The annotation points to authorities which well support the proposition that a property settlement, particularly as to its executed provisions, is not abrogated by reconciliation and renewed cohabitation alone, but that the intention of the parties must govern; and that the parties may agree to rescind orally or by an additional agreement in writing.
Applying the aforesaid rules to the agreement involved herein, it meets the test of a property settlement. It states that the parties are living separate and apart; that they own community and separate property and that they desire and intend to make a full and final settlement of all their property rights. They then agree as to separation of the community personalty; and agree that certain described real property is the separate property of Edith I. Cain Acre, and that other described real property is the separate property of Lyman E. Acre. They then agree that the wife shall retain her separate property, and the husband his separate property, free from any claims of the other, with appropriate covenants of waiver and release flowing each to the other, including any right of homestead in the real property of the other, and to any right of inheritance from the other; nor does either party agree to support the other.

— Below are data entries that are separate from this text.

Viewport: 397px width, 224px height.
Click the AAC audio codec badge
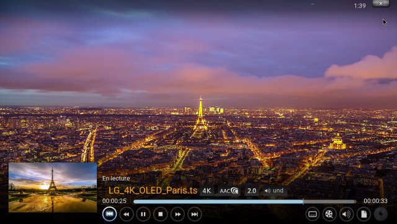pyautogui.click(x=229, y=191)
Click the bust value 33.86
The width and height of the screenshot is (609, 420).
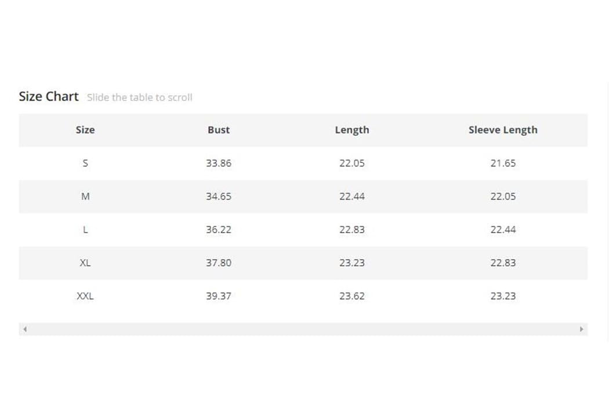click(x=219, y=163)
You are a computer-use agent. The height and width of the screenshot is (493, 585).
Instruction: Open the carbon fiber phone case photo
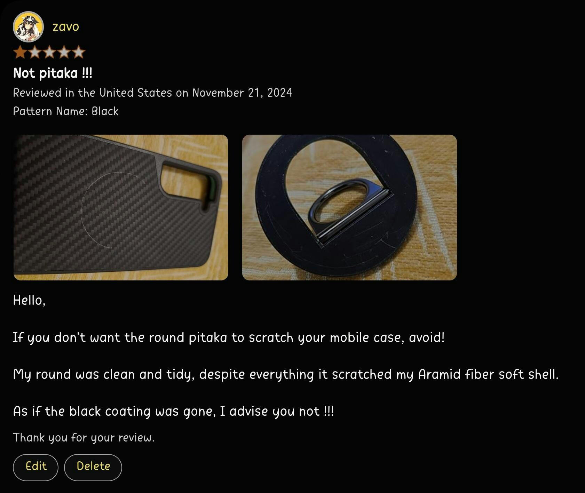(121, 207)
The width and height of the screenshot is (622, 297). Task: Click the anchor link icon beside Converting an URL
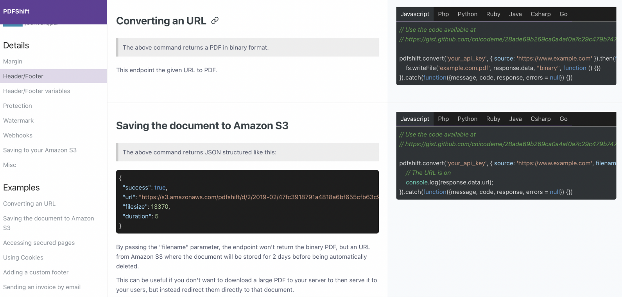pos(215,21)
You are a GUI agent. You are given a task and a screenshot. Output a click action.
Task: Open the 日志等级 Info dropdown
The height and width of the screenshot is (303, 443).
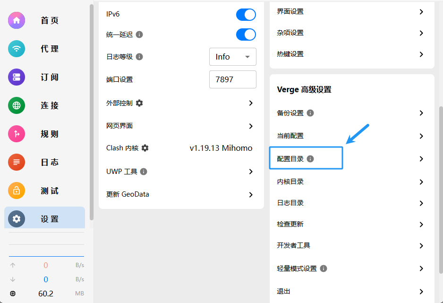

The record herein shows reconciliation and renewed cohabitation of the parties, but nothing further as regards any intention of the parties to set aside the property settlement. See Plante v. Gray (1945), 68 Cal.App.2d 582, 157 P.2d 421; In re Winter’s Estate (1948), 164 Kan. 615, 192 P.2d 186. A settlement agreement is not affected by such conduct unless the parties agree that the settlement be terminated, Lundy v. Lundy, 79 Idaho 185, 312 P.2d 1028 (1957); Anno. 35 A.L.R.2d 707, 720.
The judgment of the district court is affirmed.
Costs to respondent.
McQUADE, C.J., and McFADDEN, TAYLOR and KNUDSON, JJ., concur.